Alcune specie di uccelli sono stanziali, rimangono cioè nella stessa zona durante tutto l'arco dell'anno: in paesi temperati od inospitali, durante la stagione fredda molte specie di uccelli tendono a migrare verso climi più miti, dove nidificare, per poi tornare nel paese d'origine.
Da sempre, gli uccelli sono stati un'importante fonte di cibo per l'uomo, sia come uccello vero e proprio, sia come uovo: basti pensare al pollo domestico, alle varie anatre e tacchini, alla selvaggina.
Oltre all'utilizzo per la carne, degli uccelli sono state utilizzate (soprattutto in passato) penne e piume per ornamento o per imbottire materassi, oltre che il guano ricco di nitrati come concime e come componente della polvere da sparo.
Gli uccelli vivi, fino a tempi recenti, hanno trovato impiego presso l'uomo in varie forme: basti pensare al piccione viaggiatore, per secoli utilizzato come messaggero, o ai rapaci usati in falconeria, od ancora ai cormorani utilizzati dai pescatori mediorientali.
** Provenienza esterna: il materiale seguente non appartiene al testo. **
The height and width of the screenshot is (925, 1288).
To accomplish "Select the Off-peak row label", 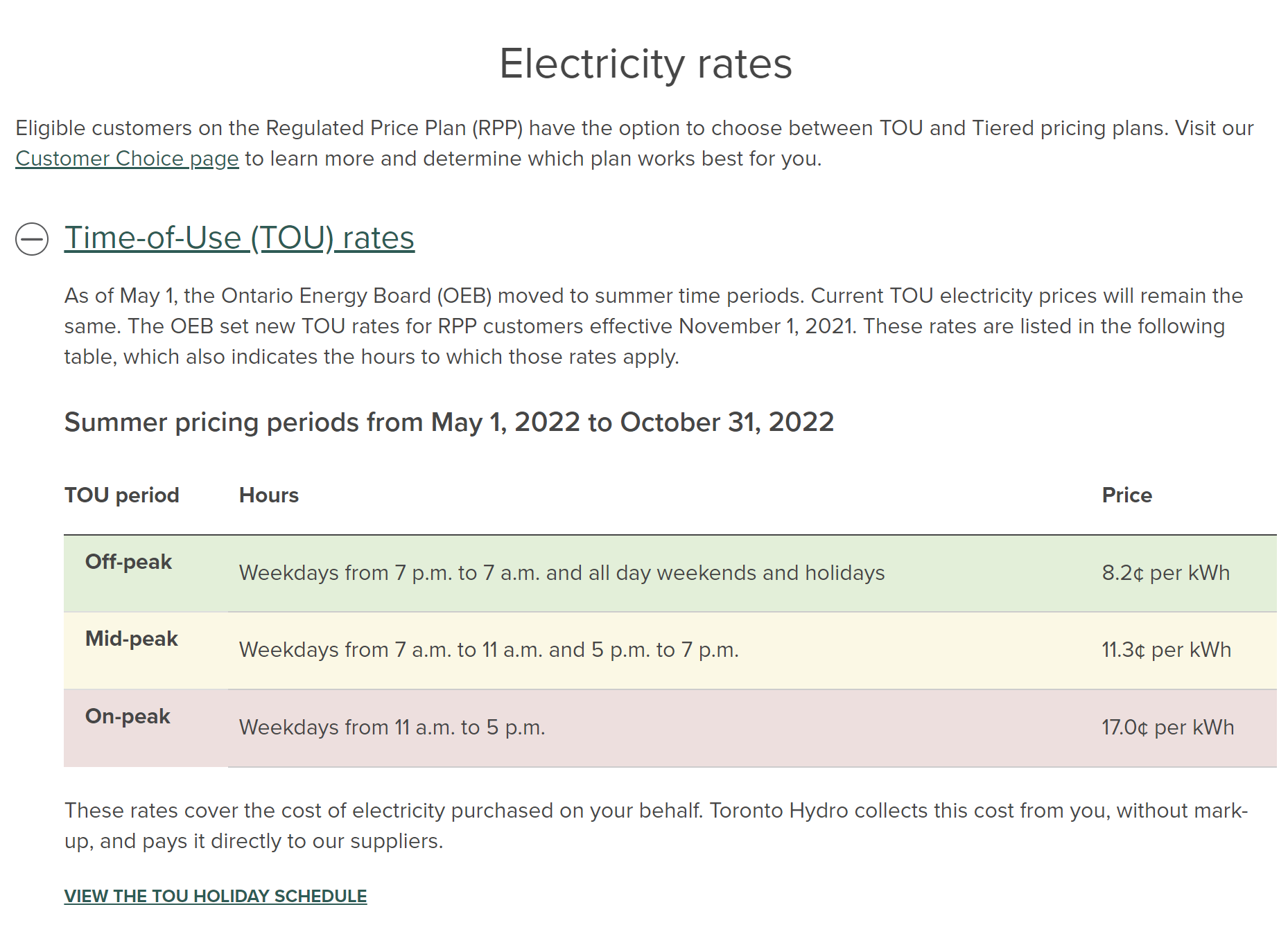I will click(128, 562).

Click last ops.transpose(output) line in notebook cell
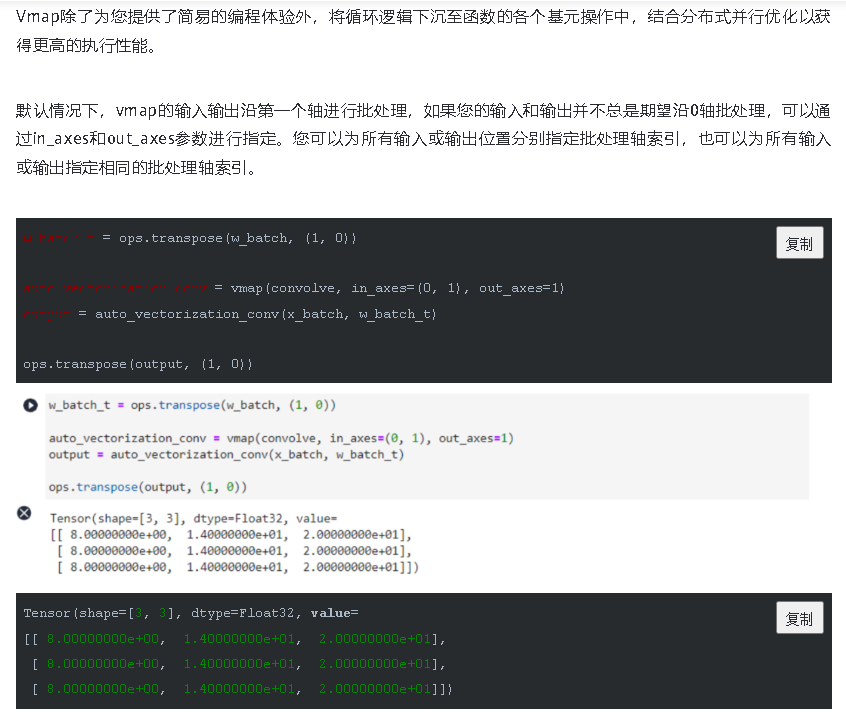(148, 487)
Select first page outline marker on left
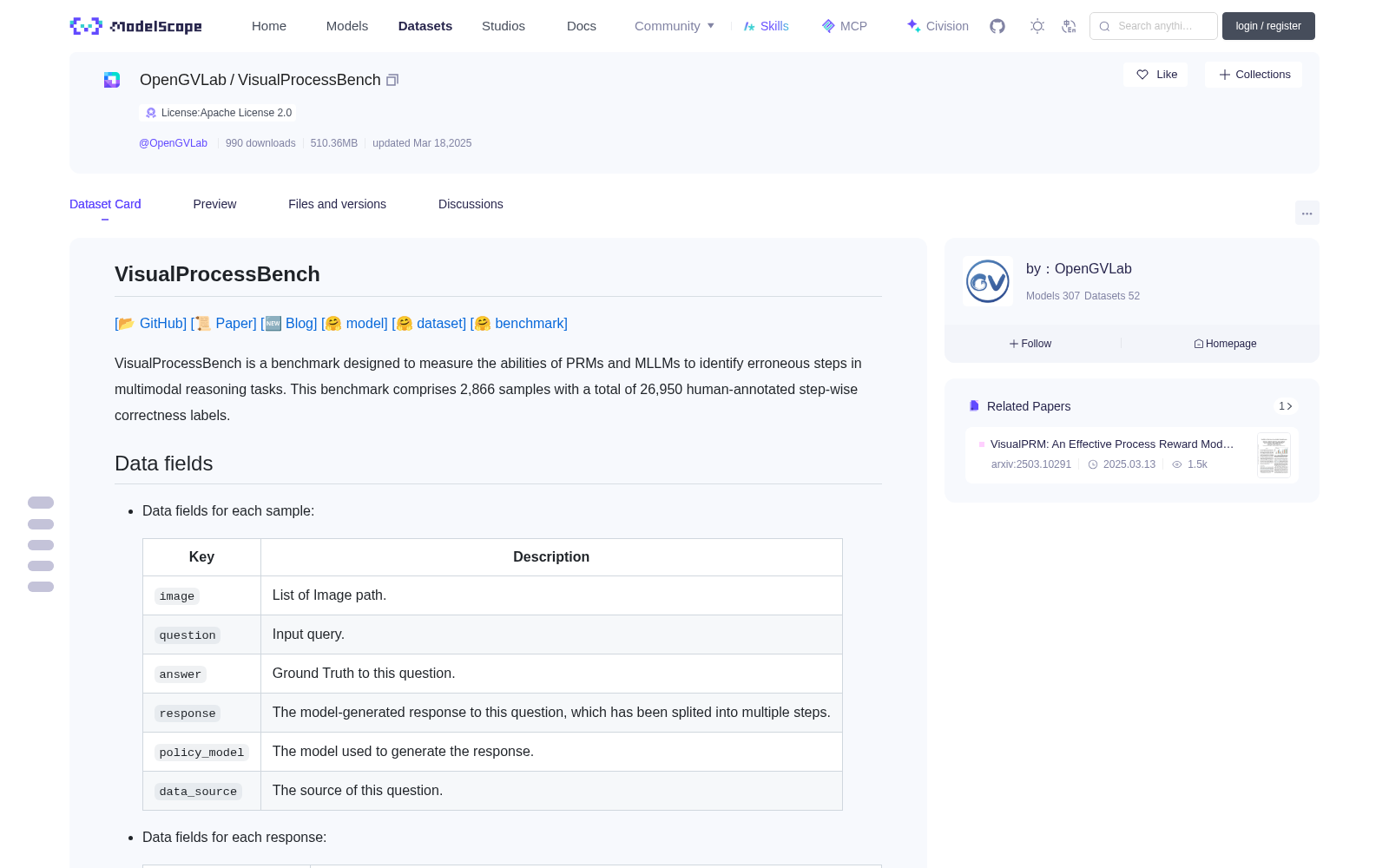1389x868 pixels. [x=41, y=503]
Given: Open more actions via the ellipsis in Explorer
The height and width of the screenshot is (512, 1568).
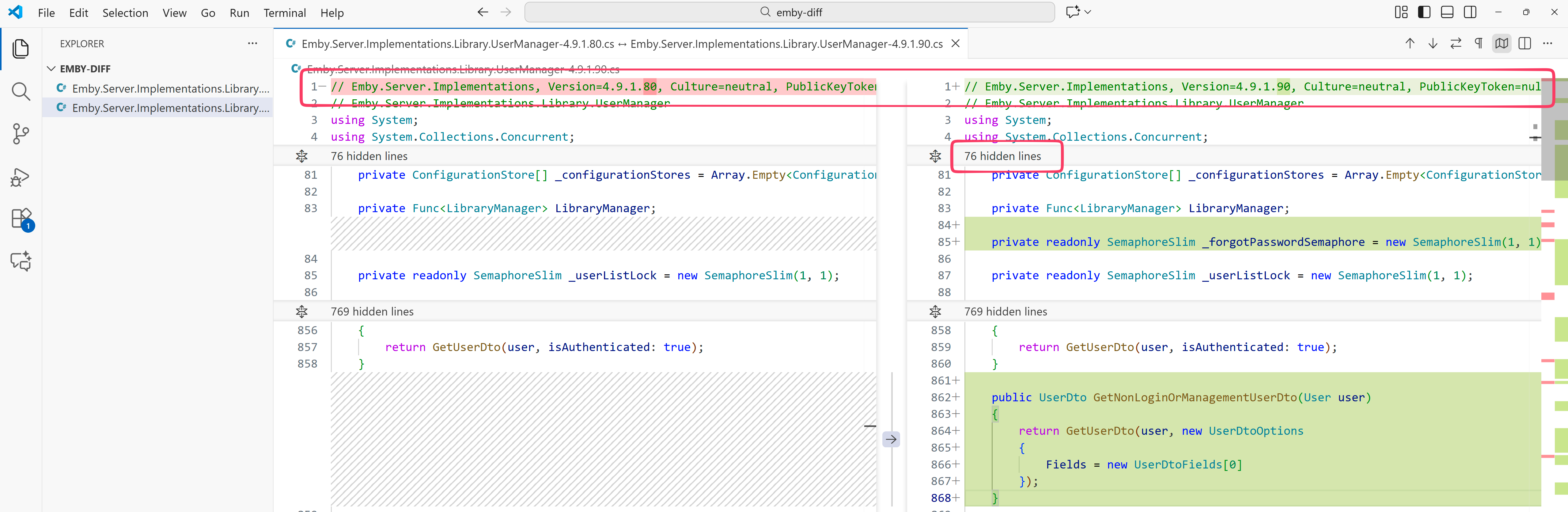Looking at the screenshot, I should 252,43.
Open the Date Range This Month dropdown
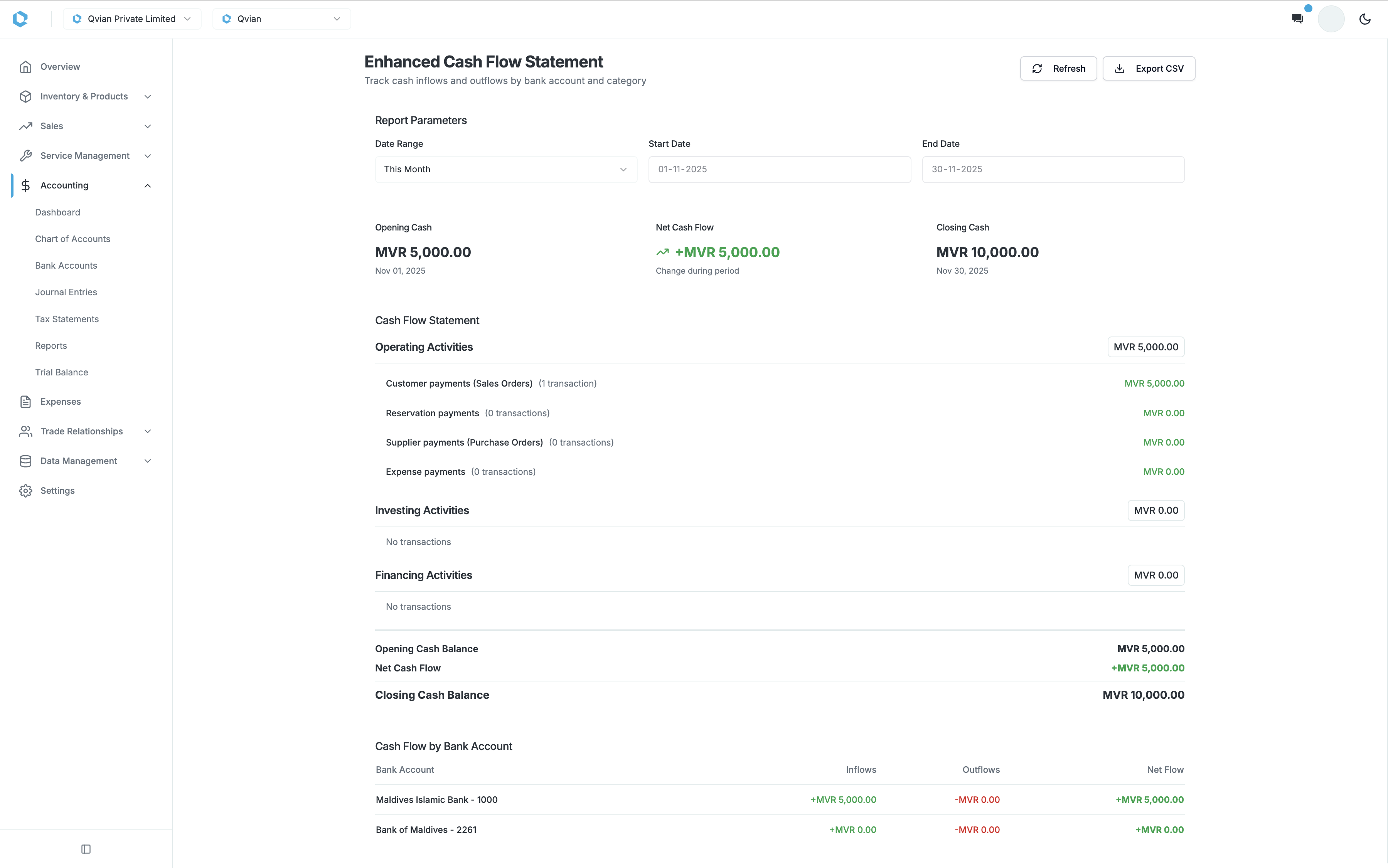This screenshot has height=868, width=1388. tap(505, 169)
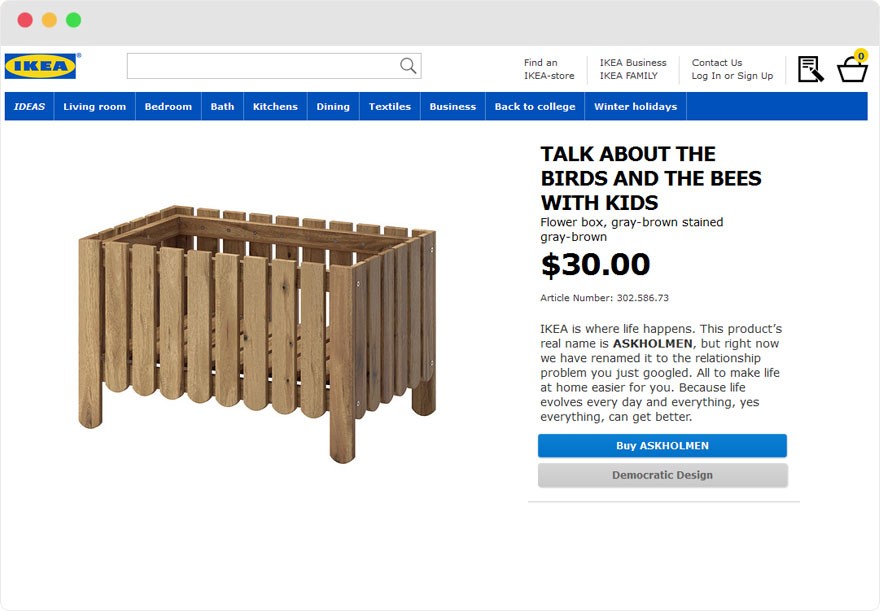Click the Log In or Sign Up link
Viewport: 880px width, 611px height.
732,76
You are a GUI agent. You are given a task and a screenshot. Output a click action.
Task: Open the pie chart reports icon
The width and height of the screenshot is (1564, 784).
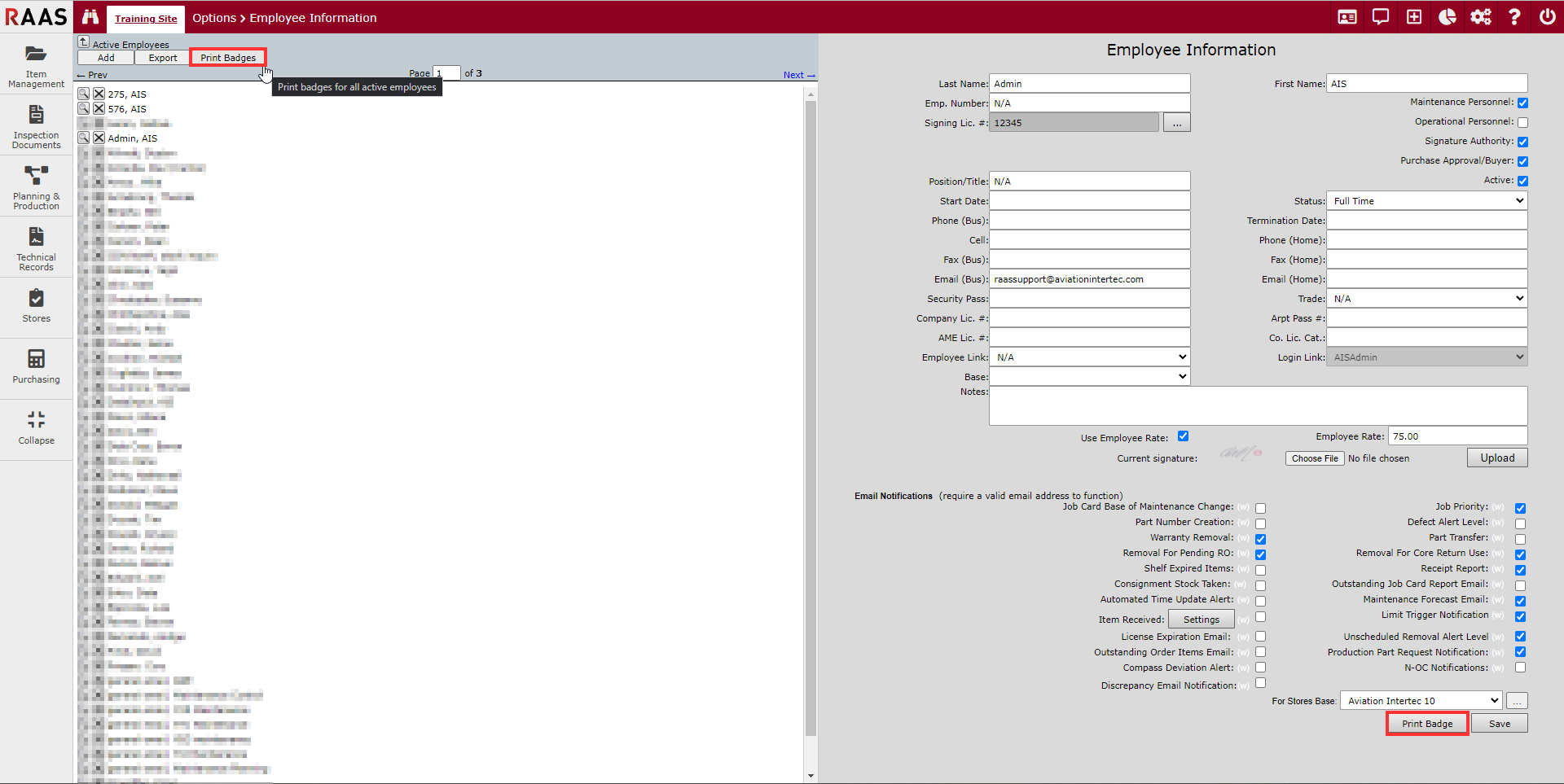pos(1447,17)
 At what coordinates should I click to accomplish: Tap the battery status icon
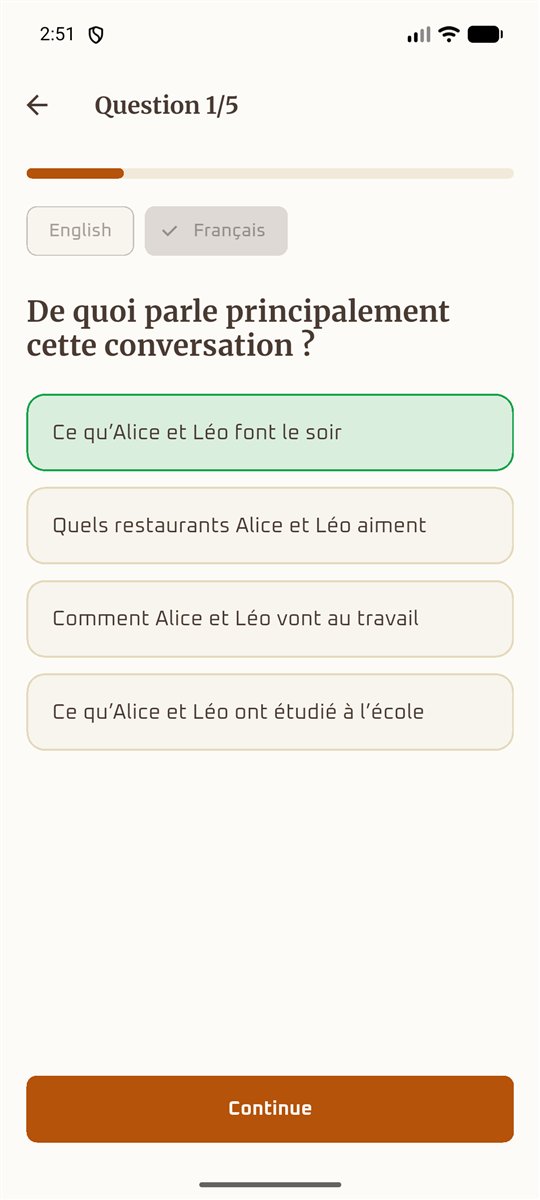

Nella ricerca, polli e piccioni vengono utilizzati come cavie per la biologia e la psicologia comparata. Grazie alla loro sensibilità alle tossine, per decenni i canarini hanno fatto da spia per la presenza di gas tossici in trincee e miniere di carbone. Ancora, molti uccelli vengono abitualmente tenuti in casa come animali da compagnia (si pensi ai pappagalli o ai canarini).